High school fueled my anxiety, perfectionism and desperate need for control. The pressure to excel academically, fit in socially and live up to unrealistic beauty standards weighed heavily on me. At first, controlling my food intake felt like a way to manage the chaos around me. It was methodical, a routine I could control when everything else seemed uncertain. I saw being skinny as an external feature that showcased my self-discipline, and every time I was rejected from an opportunity, I blamed it on my big round face, double chin and overly thick calves. 

What began as a way to cope quickly became an obsession. I restricted my meals, counted every calorie and avoided social gatherings that involved food. I watched as my muscles became more visible while my body grew weaker, but in my mind, I convinced myself I was achieving something. I felt proud when I finished another set of dumbbell exercises, ran another kilometer or did another burpee. I enjoyed the sweat dripping down my chins. I enjoyed the hunger, which eventually diminished and left me with a skinnier shape. I felt like everything was going in the direction that I wanted to, and the feeling was intoxicating. I felt powerful and that everything was under control, except I wasn’t the one in control — my eating disorder was. 

The journey of pulling myself out of the marsh was not easy. I went through mental health intervention. I had to unlearn the harmful thoughts that told me my worth was tied to my weight. I had to face my fears, challenge my beliefs and accept that my body deserved nourishment, care and love. I leaned on those who supported me, even when I felt I didn’t deserve it.  

Luckily, I sensed a gradual shift, or recovery, in myself. I realized I no longer wanted to be small, fragile or depleted. I wanted to be strong. I began to prioritize weightlifting over weight loss, strength over shrinking and self-love over self-punishment. Food became a source of power, not fear. Exercise became a way to celebrate my body, not punish it. My goal weight stopped being a number — I wanted to feel powerful, capable and alive. Slowly, I began to see food not as an enemy but as fuel, not as a source of guilt but as a necessity for life. 

I found an incredible community that supported my new fitness journey at the rec center. The variety of exercise options, including strength training, cardio sessions and group fitness classes, allowed me to enjoy and challenge myself in new ways that I have never experienced before. In particular, I started going to the F45 classes at the beginning of the spring semester. These exercises provided high-intensity functional workouts that built both my endurance and strength. Surrounded by people with similar goals, I felt encouraged to push past my limits in a healthy and fulfilling way.  
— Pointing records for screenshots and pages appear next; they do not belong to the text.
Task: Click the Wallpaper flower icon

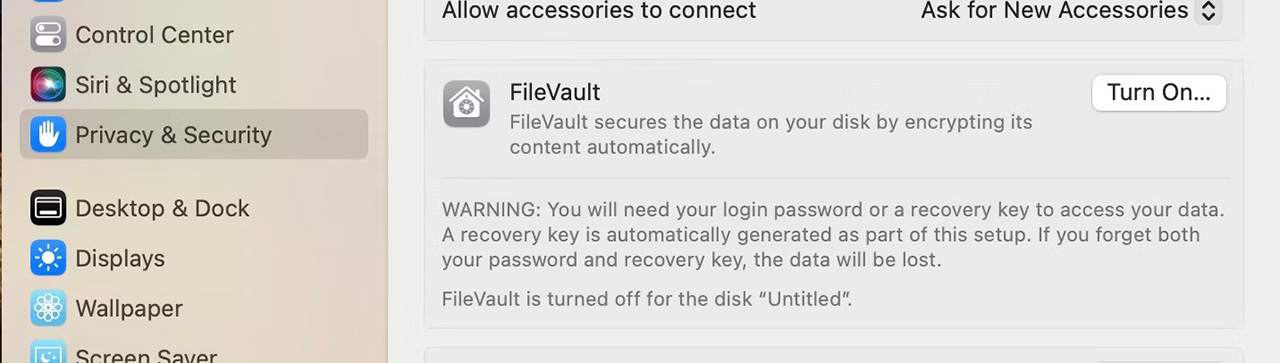Action: pos(48,308)
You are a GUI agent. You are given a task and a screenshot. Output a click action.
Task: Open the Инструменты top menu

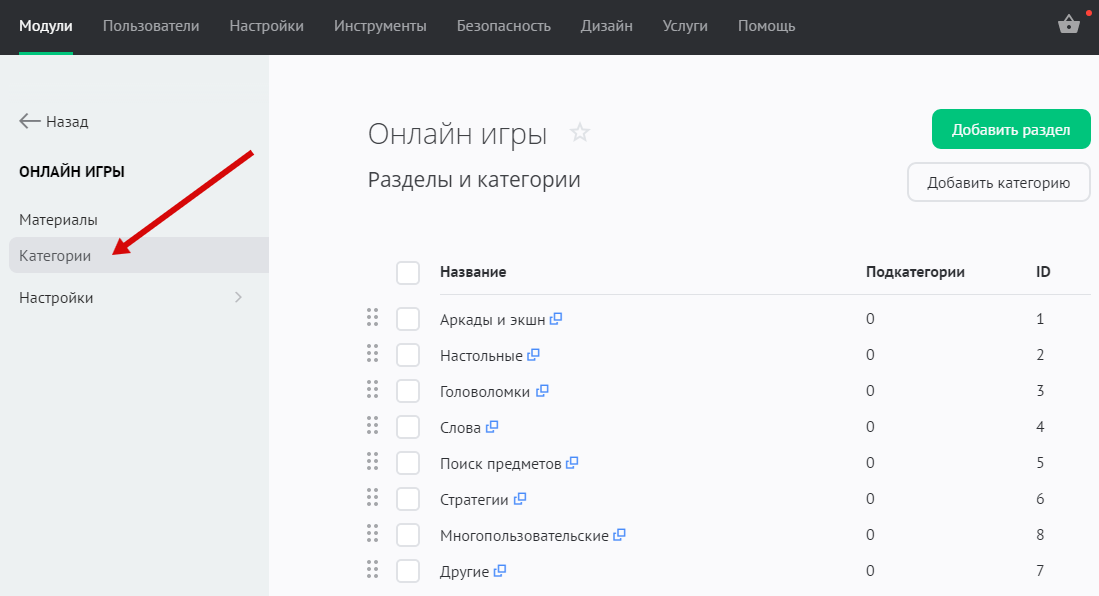tap(380, 26)
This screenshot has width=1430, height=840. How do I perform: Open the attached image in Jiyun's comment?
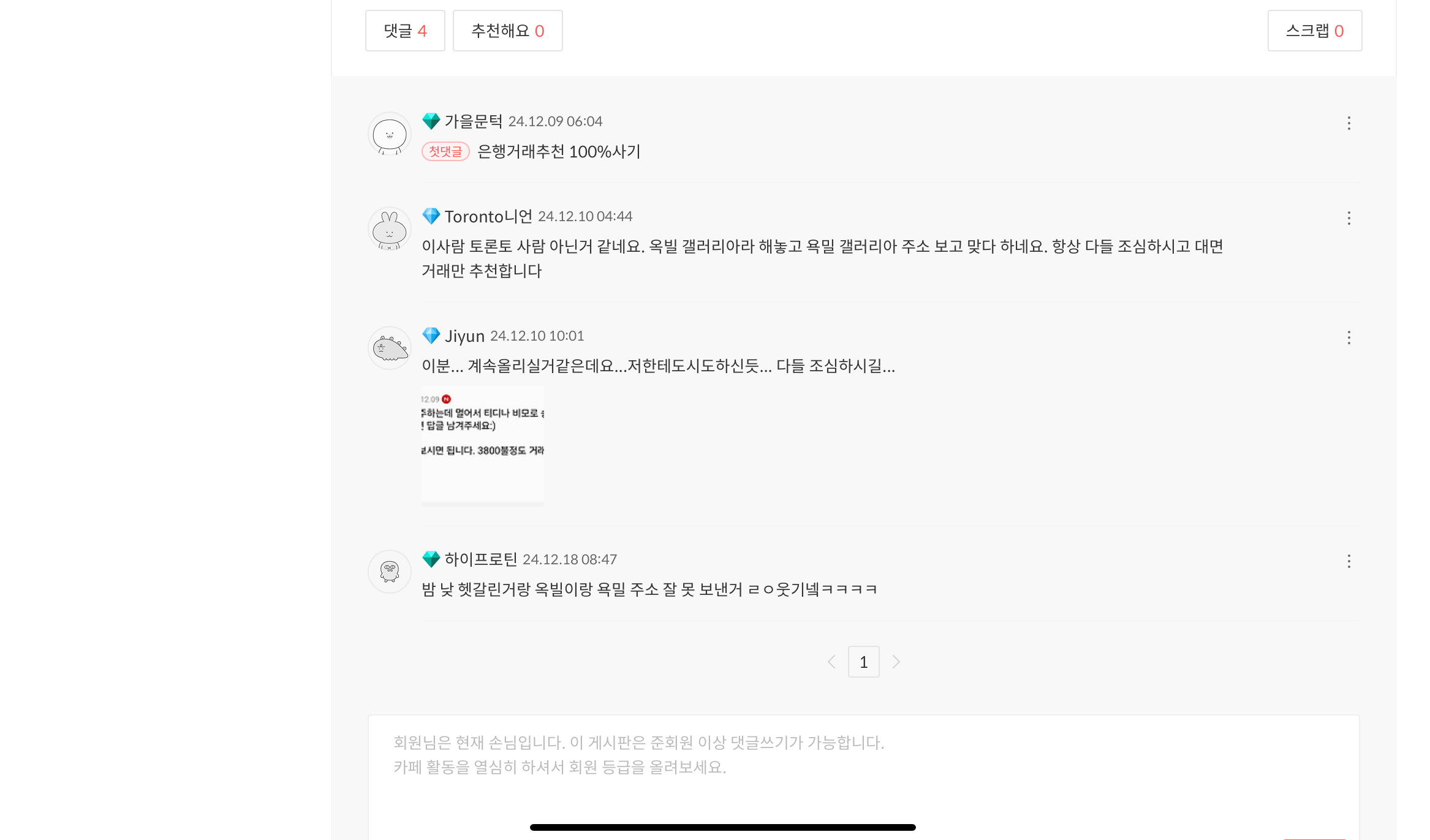pyautogui.click(x=483, y=445)
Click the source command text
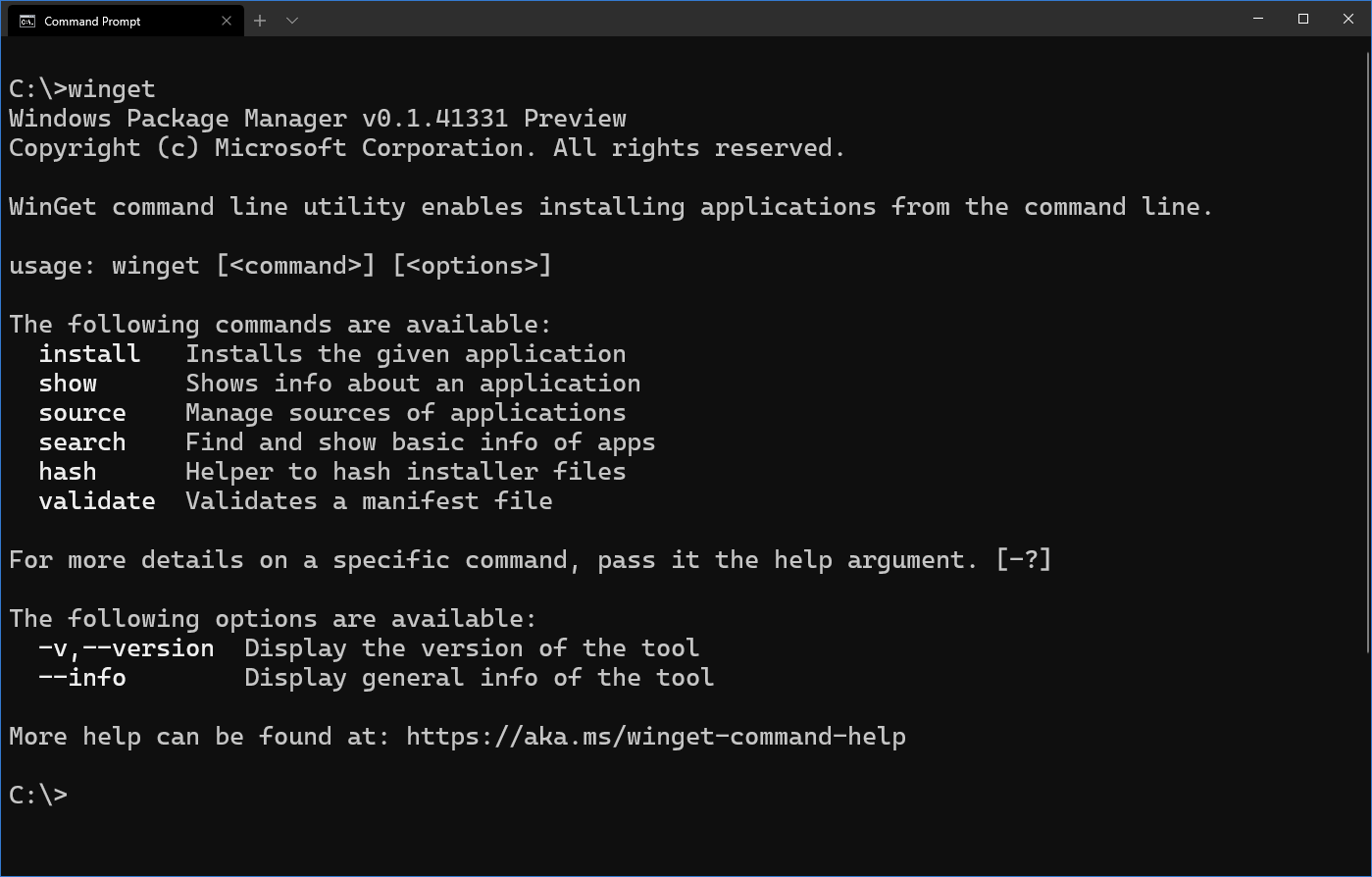The image size is (1372, 877). click(x=82, y=413)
Recovery isn’t linear, and some days are harder than others. But I’m no longer striving to disappear — I’m striving to take up space, to be bold, to be strong. My goal weight of 2025? It’s not measured in pounds or dress sizes. It’s measured in confidence, in resilience, in the ability to live fully and fearlessly. 

To anyone still fighting their battle, know this: You are not alone. You are worthy of recovery, of love, of a life beyond numbers. And when you’re ready, strength — not size — can be your goal, too.

Kaiyuan Du is a junior from Beijing, China studying Molecular and Cell Biology.